* Task inputs
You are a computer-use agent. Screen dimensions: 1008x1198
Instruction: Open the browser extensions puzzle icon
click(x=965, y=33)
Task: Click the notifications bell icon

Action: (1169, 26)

...

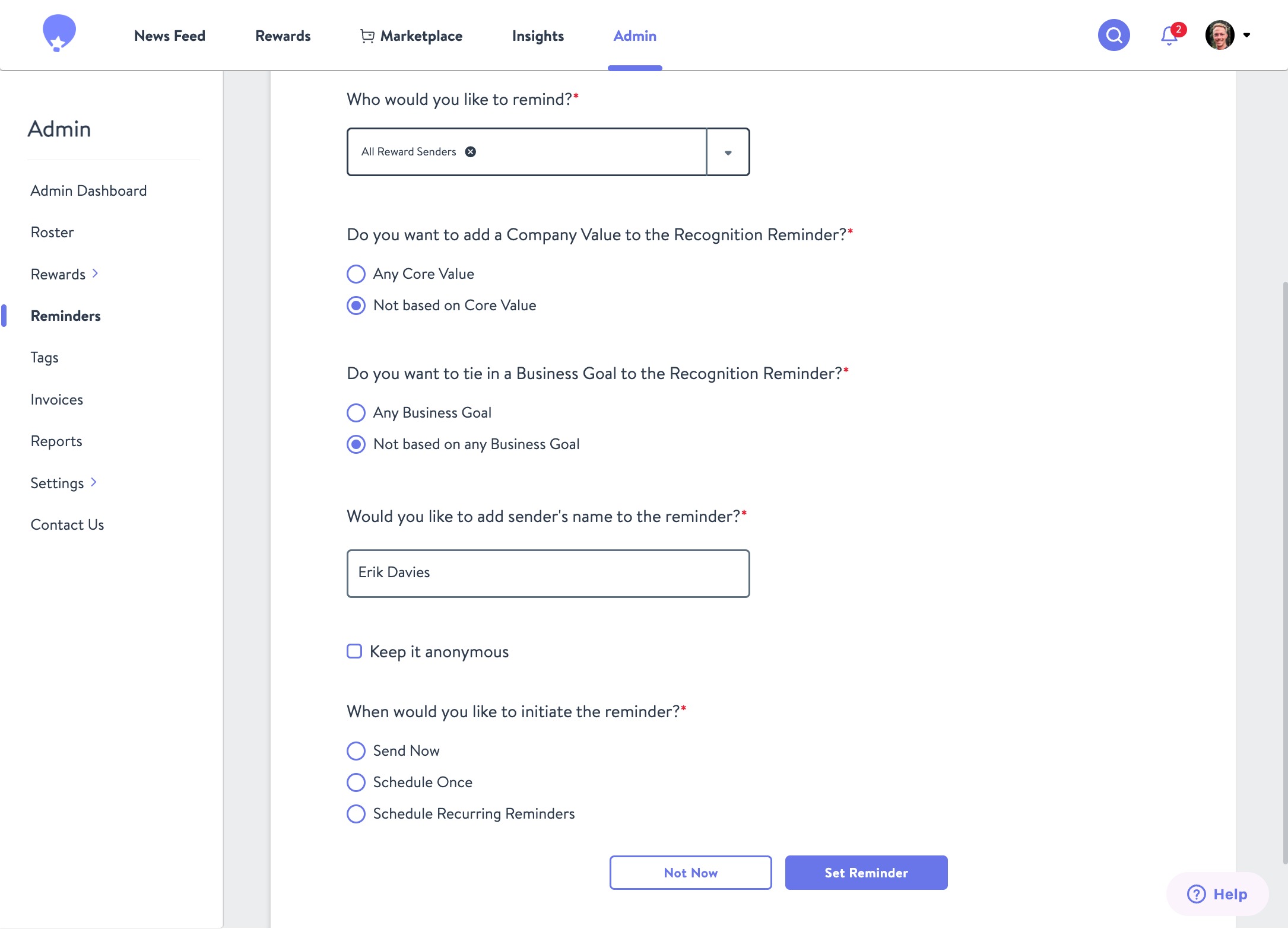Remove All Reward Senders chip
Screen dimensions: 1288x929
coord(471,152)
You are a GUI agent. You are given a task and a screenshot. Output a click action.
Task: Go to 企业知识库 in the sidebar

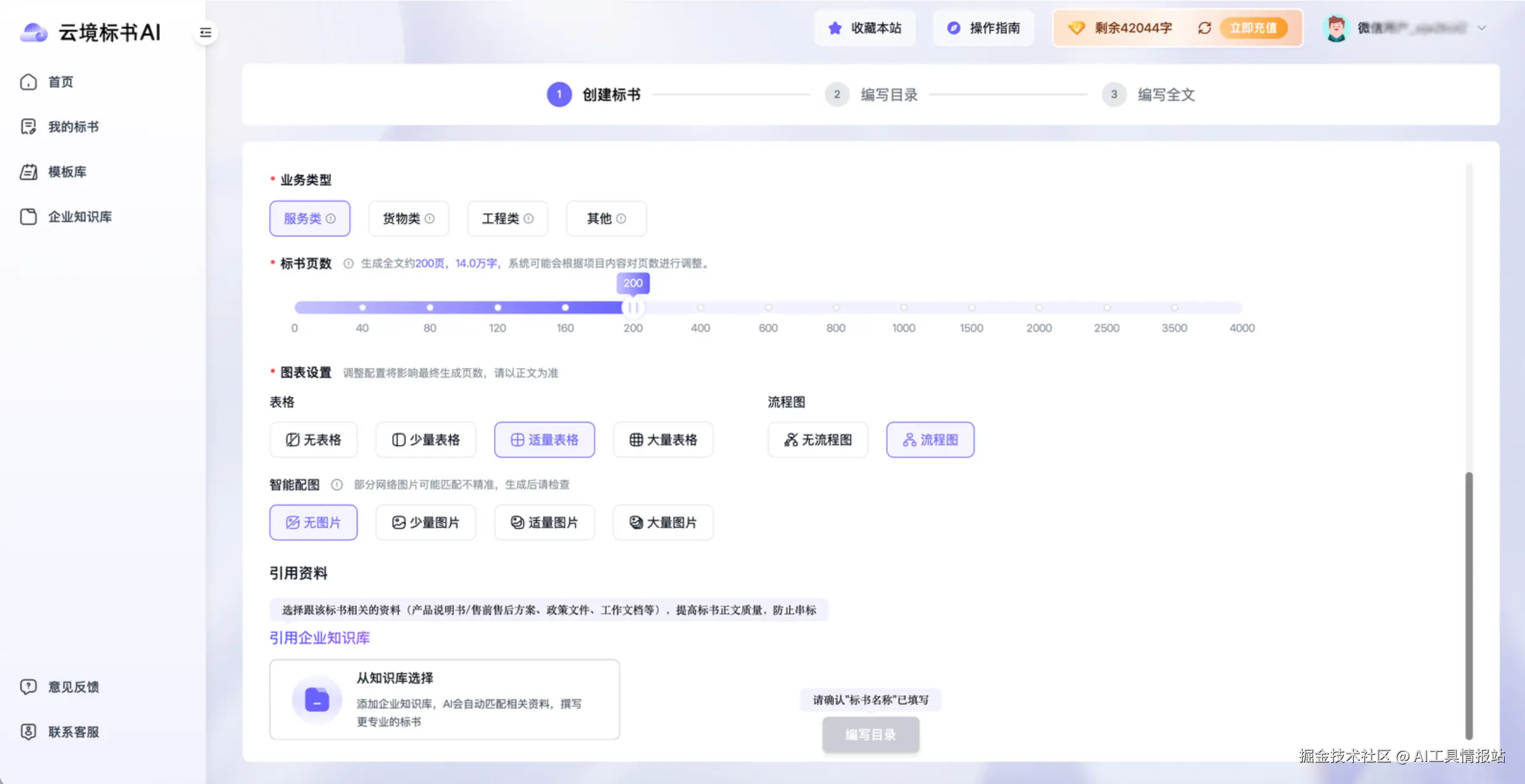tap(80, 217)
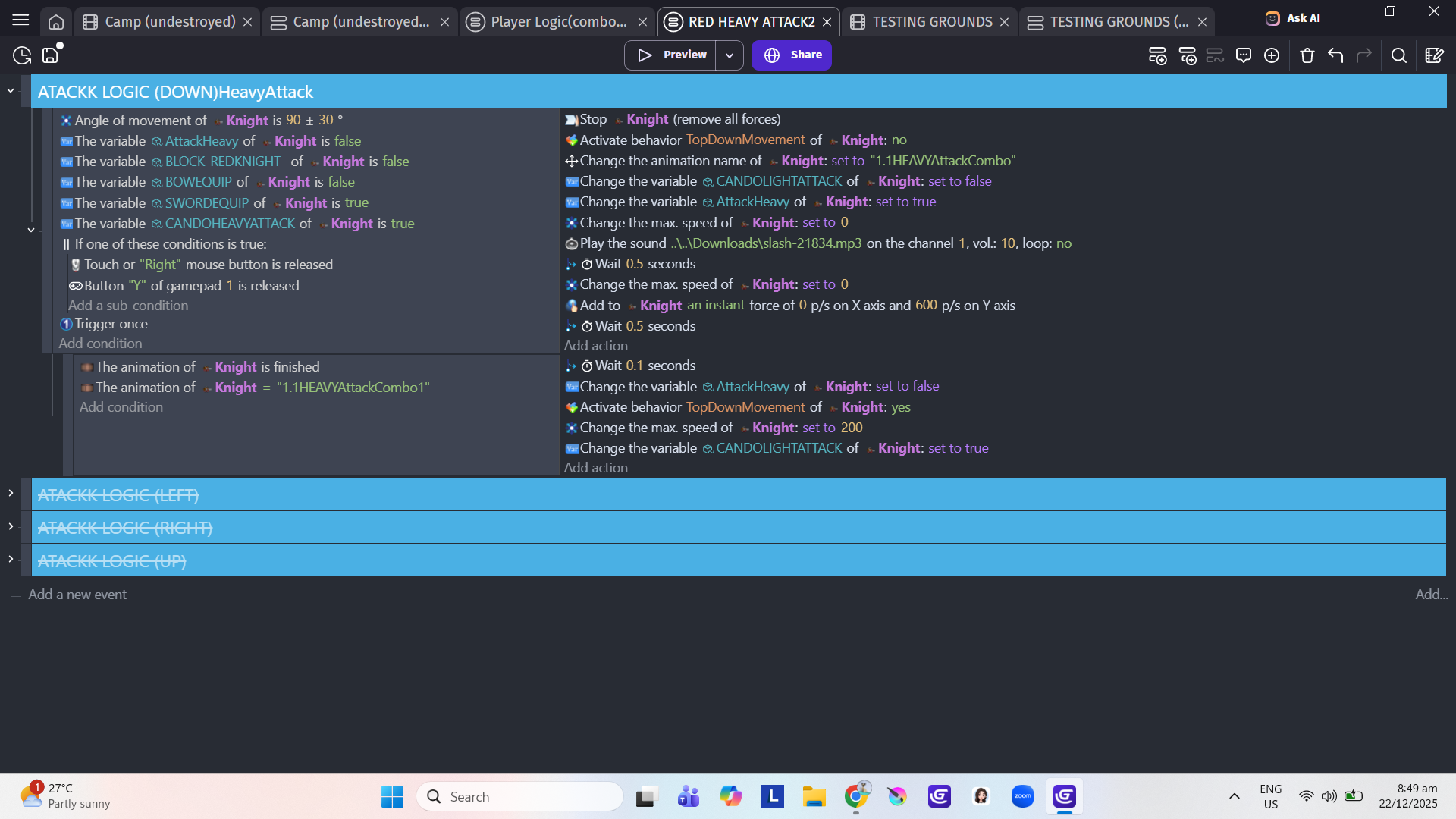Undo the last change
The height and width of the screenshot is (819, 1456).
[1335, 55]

* Assignment
The response must contain each line above that holds the string "agent".

* Answer for this exercise
You are a computer-use agent. Screen dimensions: 1008x1198
You are a GUI agent. You are given a task and a screenshot. Output a click action.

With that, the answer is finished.